しかし、待ち受けるようにミイラは口からガスを吐き出す。清海の動きに合わせてカウンターを打ち込むようにミイラは剣を振り下ろした。
「だめだ清海! 爆発するぞ!」
清海危うし、絶対絶命か?
「ぬおっ!」
瞬間、清海はミイラの一撃を白刃取りした。手のひらを軽く火傷しつつもミイラの剣を受け止めている。
「無茶なことを、だがこのままでは爆発はまぬがれないぞ!」
「問題ない」
そういうと清海は大きく息を吐き出す、その肺活量たるや小さな砂塵を巻き起こすほどだ。
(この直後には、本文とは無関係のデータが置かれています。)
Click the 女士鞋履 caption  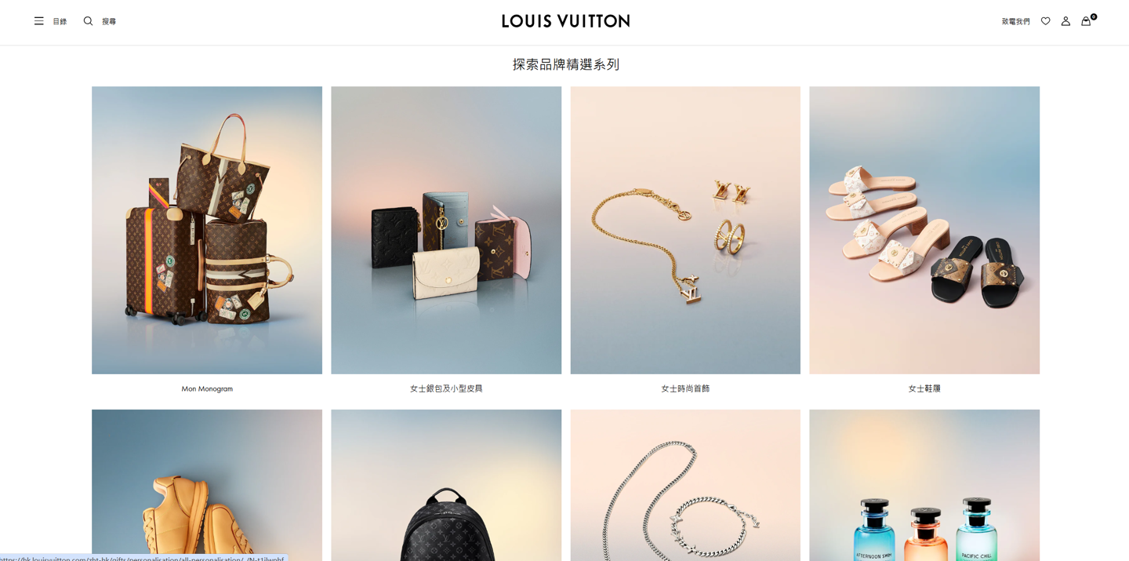point(924,388)
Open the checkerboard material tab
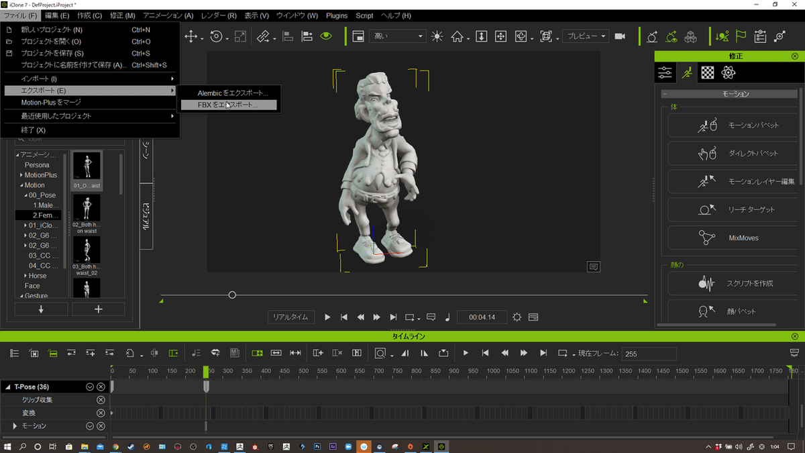This screenshot has width=805, height=453. tap(708, 73)
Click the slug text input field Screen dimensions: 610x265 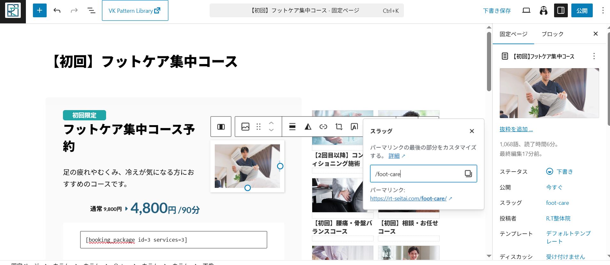(x=415, y=174)
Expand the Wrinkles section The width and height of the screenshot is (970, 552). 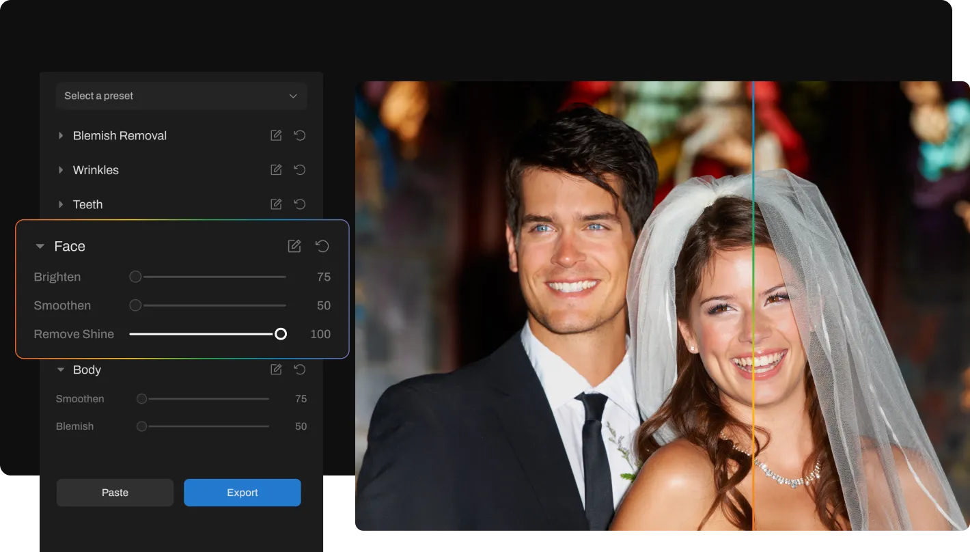tap(61, 170)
「ガスが散っていく? なんて人間離れしたやつだ……」
六郎は心底感嘆した。
「なにも問題ないさ、このミイラの運命以外はな!!」
清海は剣ごとミイラを持ち上げ、空高く放り投げた。ミイラはそのまま十メートル上空まで打ち上げられた。
「六郎、とどめだ!」
「まかせろ!!」
地面に吸い込まれるようにエジプトの干物男は落ちて行く。
「オシリスによろしく」
そう言いながら、六郎はミイラを真下から二つに切り裂いた。
「ヒューッ! こんな派手な胴試しは初めてだな!」
清海は面白そうに笑う。
「神の二度も運ばせるとは恐れ多いやつめ、今度こそアアルの野に行けよ」
「しかし動くミイラなんて初めて見たな、出発前に面白いものが見れたぜ」
改めて死んだとはいえこの奇怪な存在は二人の好奇心を酷く刺激した。六郎は翌日このミイラを仲間と共に調べてみることにした。